*INSTRUÇÕES DA TAREFA*: Transforme todos os registros abaixo em uma lista numerada, sem incluir as linhas em branco.

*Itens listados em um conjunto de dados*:
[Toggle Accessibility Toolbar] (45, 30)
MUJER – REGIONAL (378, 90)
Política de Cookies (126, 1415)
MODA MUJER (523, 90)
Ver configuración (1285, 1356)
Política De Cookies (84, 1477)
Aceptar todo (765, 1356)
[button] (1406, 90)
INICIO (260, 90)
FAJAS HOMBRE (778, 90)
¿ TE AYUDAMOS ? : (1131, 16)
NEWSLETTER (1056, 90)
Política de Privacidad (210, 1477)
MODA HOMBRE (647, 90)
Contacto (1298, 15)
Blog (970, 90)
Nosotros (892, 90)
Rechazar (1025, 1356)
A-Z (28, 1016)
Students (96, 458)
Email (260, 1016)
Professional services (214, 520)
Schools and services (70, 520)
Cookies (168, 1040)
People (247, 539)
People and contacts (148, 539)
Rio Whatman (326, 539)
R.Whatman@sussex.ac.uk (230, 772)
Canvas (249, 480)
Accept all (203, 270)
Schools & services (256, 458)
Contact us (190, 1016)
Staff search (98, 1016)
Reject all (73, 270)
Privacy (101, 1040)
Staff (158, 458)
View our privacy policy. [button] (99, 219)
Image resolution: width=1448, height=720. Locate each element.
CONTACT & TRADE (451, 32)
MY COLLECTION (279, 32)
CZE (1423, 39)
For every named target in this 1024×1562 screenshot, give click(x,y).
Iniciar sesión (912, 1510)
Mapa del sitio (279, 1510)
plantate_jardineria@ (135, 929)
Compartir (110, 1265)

*RESPOSTA AO EXERCÍCIO*:
1. [Toggle Accessibility Toolbar] (45, 30)
2. MUJER – REGIONAL (378, 90)
3. Política de Cookies (126, 1415)
4. MODA MUJER (523, 90)
5. Ver configuración (1285, 1356)
6. Política De Cookies (84, 1477)
7. Aceptar todo (765, 1356)
8. [button] (1406, 90)
9. INICIO (260, 90)
10. FAJAS HOMBRE (778, 90)
11. ¿ TE AYUDAMOS ? : (1131, 16)
12. NEWSLETTER (1056, 90)
13. Política de Privacidad (210, 1477)
14. MODA HOMBRE (647, 90)
15. Contacto (1298, 15)
16. Blog (970, 90)
17. Nosotros (892, 90)
18. Rechazar (1025, 1356)
19. A-Z (28, 1016)
20. Students (96, 458)
21. Email (260, 1016)
22. Professional services (214, 520)
23. Schools and services (70, 520)
24. Cookies (168, 1040)
25. People (247, 539)
26. People and contacts (148, 539)
27. Rio Whatman (326, 539)
28. R.Whatman@sussex.ac.uk (230, 772)
29. Canvas (249, 480)
30. Accept all (203, 270)
31. Schools & services (256, 458)
32. Contact us (190, 1016)
33. Staff search (98, 1016)
34. Reject all (73, 270)
35. Privacy (101, 1040)
36. Staff (158, 458)
37. View our privacy policy. [button] (99, 219)
38. Image resolution: width=1448, height=720. Locate each element.
39. CONTACT & TRADE (451, 32)
40. MY COLLECTION (279, 32)
41. CZE (1423, 39)
42. For every named target in this 1024×1562 screenshot, give click(x,y).
43. Iniciar sesión (912, 1510)
44. Mapa del sitio (279, 1510)
45. plantate_jardineria@ (135, 929)
46. Compartir (110, 1265)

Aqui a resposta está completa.